Le gouvernement taliban a publié, le 14 mai 2026, un décret encadrant la séparation judiciaire des époux qui légalise de facto le mariage des enfants. Ce texte, composé de 31 articles, restreint drastiquement les possibilités de divorce pour les jeunes filles et instaure une présomption de consentement basée sur le silence.
L’Afghanistan franchit un nouveau palier dans l’érosion des droits humains. Le document, intitulé « Sur la séparation judiciaire des époux » et paru au Journal officiel, ne se contente pas d’organiser les divorces ; il ancre juridiquement des pratiques jusqu’ici informelles et brutales. Pour les observateurs, ce texte est une offensive contre la dignité des femmes, transformant des coutumes tribales en obligations légales.
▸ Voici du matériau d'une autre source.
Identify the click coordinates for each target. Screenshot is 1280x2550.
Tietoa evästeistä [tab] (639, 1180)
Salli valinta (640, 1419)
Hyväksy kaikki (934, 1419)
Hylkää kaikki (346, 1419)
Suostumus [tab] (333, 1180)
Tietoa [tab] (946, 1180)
Le décret n°18 et la présomption de consentement par le silence
Au cœur de ce nouveau cadre juridique, le décret n°18 introduit une disposition particulièrement alarmante : le silence d’une mineure est désormais interprété comme un accord. Lorsqu’un père ou un grand-père conclut un contrat de mariage pour une fille mineure, l’absence d’opposition explicite de l’enfant vaut consentement.

Cette règle crée une discrimination systémique flagrante. Selon les détails rapportés par TF1 Info, cette présomption de consentement s’applique spécifiquement à la « fille vierge » ayant atteint la puberté. Elle ne s’applique ni aux garçons, ni aux femmes déjà mariées, qui conservent une capacité juridique plus étendue pour contester une union.
Dans un contexte où les filles sont placées sous l’autorité absolue de leur père ou de leur famille, l’idée d’une « opposition explicite » relève de l’utopie. Le silence n’est pas ici un choix, mais la conséquence directe d’une emprise sociale et familiale totale.
De la coutume tribale à la « pédophilie légale »
Le mariage des mineures n’est pas une invention des talibans, mais sa codification change la nature du problème. Les unions arrangées ont toujours existé en Afghanistan, alimentées par des coutumes tribales, notamment chez les Pashtuns, et par une pauvreté endémique. Dans les zones les plus démunies, les familles « vendent » parfois leurs filles pour apurer des dettes ou réduire le nombre de bouches à nourrir.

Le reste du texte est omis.